[llvm] [InstSimplify] Consider vscale_range for get active lane mask (PR #160073)

Tue Sep 23 05:11:31 PDT 2025

================
@@ -6474,10 +6474,27 @@ Value *llvm::simplifyBinaryIntrinsic(Intrinsic::ID IID, Type *ReturnType,
                                      const CallBase *Call) {
   unsigned BitWidth = ReturnType->getScalarSizeInBits();
   switch (IID) {
-  case Intrinsic::get_active_lane_mask:
+  case Intrinsic::get_active_lane_mask: {
     if (match(Op1, m_Zero()))
       return ConstantInt::getFalse(ReturnType);
+
+    const Function *F = Call->getFunction();
+    auto ScalableTy = dyn_cast<ScalableVectorType>(ReturnType);
+    if (ScalableTy && F->hasFnAttribute(Attribute::VScaleRange)) {
+      Attribute Attr = F->getFnAttribute(Attribute::VScaleRange);
+      std::optional<unsigned> VScaleMax = Attr.getVScaleRangeMax();
+      if (!VScaleMax)
+        break;
+      unsigned MaxPossibleMaskElements =
+          ScalableTy->getMinNumElements() * (*VScaleMax);
----------------
david-arm wrote:

I'm not an expert in C semantics, but I don't think this is enough to guarantee it won't overflow.

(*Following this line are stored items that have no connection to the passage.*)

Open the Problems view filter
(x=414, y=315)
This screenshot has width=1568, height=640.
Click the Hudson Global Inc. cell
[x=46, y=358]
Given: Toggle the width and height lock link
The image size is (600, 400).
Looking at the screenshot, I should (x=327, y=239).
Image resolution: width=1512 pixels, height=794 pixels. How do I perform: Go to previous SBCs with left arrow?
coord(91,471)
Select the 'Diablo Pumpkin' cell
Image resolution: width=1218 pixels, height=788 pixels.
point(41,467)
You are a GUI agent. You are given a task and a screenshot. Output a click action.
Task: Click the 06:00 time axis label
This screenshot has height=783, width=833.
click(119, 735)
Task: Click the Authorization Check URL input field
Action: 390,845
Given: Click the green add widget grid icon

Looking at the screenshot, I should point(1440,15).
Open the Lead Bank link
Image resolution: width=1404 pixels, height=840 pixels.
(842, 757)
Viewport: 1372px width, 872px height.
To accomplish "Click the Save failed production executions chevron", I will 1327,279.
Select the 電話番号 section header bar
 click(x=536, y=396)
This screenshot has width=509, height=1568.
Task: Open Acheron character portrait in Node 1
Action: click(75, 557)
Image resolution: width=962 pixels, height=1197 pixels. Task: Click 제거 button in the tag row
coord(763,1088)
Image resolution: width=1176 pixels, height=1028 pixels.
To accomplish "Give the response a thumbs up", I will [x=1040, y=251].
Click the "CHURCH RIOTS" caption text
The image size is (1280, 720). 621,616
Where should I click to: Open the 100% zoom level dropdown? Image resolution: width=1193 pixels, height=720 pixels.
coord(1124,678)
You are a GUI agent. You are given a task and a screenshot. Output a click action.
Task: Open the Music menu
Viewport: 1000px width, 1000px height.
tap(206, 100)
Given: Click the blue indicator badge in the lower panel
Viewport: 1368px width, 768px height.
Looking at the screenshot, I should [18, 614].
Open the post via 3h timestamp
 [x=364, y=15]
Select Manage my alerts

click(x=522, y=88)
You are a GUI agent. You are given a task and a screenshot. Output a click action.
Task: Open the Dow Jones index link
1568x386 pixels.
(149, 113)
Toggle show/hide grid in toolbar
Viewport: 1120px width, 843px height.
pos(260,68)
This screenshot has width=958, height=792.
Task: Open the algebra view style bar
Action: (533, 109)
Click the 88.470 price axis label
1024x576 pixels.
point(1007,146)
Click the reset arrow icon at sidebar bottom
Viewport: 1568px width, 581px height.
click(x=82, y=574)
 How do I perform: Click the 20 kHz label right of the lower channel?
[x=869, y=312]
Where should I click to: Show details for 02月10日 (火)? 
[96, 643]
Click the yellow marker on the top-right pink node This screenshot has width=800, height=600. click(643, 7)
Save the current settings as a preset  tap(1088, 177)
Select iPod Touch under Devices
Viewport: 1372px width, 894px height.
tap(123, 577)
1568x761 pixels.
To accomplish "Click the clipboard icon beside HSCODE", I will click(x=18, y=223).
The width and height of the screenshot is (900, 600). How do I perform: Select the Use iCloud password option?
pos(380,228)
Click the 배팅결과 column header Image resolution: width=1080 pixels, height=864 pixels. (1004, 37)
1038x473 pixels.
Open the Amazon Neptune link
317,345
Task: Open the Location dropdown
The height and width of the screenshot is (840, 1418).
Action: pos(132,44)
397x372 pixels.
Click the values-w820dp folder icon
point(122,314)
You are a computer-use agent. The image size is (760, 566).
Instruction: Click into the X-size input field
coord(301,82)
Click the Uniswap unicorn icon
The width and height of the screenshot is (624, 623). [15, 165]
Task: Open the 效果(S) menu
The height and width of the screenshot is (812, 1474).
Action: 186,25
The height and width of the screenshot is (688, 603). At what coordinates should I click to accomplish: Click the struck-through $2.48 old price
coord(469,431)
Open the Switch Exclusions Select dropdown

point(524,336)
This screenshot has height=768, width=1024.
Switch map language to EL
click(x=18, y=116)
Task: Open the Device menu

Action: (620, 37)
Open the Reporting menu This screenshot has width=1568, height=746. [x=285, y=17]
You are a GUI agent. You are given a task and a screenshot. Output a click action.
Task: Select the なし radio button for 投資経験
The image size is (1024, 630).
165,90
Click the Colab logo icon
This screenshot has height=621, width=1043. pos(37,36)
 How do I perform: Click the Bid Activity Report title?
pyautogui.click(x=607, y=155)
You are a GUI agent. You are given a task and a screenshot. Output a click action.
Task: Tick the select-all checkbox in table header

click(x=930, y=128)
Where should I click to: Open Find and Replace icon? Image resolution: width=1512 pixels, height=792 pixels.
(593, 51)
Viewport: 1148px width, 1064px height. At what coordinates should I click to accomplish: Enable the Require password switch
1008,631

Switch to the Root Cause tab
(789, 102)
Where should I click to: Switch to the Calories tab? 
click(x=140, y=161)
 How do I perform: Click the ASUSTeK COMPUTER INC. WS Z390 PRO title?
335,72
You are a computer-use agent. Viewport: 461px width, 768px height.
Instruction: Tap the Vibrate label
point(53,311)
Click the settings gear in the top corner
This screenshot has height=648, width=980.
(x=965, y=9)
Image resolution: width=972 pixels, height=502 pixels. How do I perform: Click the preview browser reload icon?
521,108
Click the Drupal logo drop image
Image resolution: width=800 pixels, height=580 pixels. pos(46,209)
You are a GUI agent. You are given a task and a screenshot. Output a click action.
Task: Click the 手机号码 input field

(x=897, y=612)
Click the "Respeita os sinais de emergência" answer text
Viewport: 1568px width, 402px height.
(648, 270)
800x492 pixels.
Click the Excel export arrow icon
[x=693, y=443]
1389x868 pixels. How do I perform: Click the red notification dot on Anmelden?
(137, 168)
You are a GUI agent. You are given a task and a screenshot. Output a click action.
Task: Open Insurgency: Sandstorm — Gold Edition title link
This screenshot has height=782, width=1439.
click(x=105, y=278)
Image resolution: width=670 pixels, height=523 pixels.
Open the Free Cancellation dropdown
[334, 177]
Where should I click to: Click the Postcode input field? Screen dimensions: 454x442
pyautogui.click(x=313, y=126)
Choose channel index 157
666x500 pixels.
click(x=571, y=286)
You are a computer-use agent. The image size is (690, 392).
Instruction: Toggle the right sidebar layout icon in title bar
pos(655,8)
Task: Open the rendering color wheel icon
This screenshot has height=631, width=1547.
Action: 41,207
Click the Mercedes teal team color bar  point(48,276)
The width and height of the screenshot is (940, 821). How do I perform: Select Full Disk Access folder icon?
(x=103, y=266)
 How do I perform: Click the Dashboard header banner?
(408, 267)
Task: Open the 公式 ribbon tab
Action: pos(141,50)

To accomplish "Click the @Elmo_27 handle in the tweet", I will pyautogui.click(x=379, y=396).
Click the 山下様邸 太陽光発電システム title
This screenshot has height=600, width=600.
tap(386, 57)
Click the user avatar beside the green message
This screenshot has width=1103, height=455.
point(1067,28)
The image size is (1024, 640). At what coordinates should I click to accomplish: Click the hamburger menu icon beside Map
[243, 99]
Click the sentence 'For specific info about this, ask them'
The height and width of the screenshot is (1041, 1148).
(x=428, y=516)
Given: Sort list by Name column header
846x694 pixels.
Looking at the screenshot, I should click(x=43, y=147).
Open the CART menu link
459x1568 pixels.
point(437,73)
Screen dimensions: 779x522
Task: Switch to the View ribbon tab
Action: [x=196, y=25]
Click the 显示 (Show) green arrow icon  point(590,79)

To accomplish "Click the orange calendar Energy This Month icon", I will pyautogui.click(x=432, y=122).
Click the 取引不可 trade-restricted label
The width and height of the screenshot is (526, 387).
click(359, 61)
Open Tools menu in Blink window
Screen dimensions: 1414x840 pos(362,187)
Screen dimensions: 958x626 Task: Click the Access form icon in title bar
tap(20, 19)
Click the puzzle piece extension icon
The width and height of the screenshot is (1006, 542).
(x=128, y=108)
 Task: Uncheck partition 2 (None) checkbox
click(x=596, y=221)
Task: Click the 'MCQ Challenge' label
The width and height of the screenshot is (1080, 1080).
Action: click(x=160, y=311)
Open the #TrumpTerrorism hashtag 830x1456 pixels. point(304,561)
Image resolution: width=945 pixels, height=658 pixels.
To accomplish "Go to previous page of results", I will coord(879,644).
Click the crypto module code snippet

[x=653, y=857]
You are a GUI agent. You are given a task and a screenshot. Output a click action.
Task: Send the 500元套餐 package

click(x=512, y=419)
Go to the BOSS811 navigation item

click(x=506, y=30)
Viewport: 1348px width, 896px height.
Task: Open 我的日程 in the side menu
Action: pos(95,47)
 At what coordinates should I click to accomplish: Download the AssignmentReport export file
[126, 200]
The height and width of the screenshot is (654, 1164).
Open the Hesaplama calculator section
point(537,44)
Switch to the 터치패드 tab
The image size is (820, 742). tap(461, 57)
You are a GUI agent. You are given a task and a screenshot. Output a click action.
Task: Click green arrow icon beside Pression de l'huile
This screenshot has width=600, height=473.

If I compile C code like this:

```
unsigned long foo(unsigned a, unsigned b) {
  return a * b;
}
```

to LLVM IR then it looks like this:

```
define dso_local range(i64 0, 4294967296) i64 @foo(i32 noundef %a, i32 noundef %b) {
entry:
  %mul = mul i32 %b, %a
  %conv = zext i32 %mul to i64
  ret i64 %conv
}
```

i.e. the multiplication is still done as a 32-bit value. I think you need to do something like:

```
  uint64_t MaxPossibleMaskElements = ScalableTy->getMinNumElements();
  MaxPossibleMaskElements *= *VScaleMax;
```


https://github.com/llvm/llvm-project/pull/160073